● **Stored data entries**:
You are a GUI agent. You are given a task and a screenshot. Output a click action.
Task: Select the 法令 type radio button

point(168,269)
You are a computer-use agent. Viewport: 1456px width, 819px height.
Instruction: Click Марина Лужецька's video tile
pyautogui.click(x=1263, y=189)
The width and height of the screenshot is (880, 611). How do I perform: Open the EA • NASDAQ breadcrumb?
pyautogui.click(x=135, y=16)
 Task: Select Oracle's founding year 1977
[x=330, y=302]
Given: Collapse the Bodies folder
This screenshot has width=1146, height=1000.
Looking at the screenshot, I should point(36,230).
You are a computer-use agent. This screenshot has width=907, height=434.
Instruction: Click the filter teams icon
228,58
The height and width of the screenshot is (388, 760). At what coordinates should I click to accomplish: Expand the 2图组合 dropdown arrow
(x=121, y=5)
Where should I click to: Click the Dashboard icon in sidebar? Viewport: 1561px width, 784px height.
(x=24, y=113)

● **EXERCISE DESCRIPTION**: What is needed is an exact copy of every entry.

● **EXERCISE ANSWER**:
You are a GUI agent. You are given a task and a screenshot. Output a click action.
Task: Select the 法令 type radio button

point(168,269)
You are a computer-use agent. Viewport: 1456px width, 819px height.
Instruction: Click Марина Лужецька's video tile
pyautogui.click(x=1263, y=189)
The width and height of the screenshot is (880, 611). How do I perform: Open the EA • NASDAQ breadcrumb?
pyautogui.click(x=135, y=16)
 Task: Select Oracle's founding year 1977
[x=330, y=302]
Given: Collapse the Bodies folder
This screenshot has width=1146, height=1000.
Looking at the screenshot, I should point(36,230).
You are a computer-use agent. This screenshot has width=907, height=434.
Instruction: Click the filter teams icon
228,58
The height and width of the screenshot is (388, 760). At what coordinates should I click to accomplish: Expand the 2图组合 dropdown arrow
(x=121, y=5)
Where should I click to: Click the Dashboard icon in sidebar? Viewport: 1561px width, 784px height.
(x=24, y=113)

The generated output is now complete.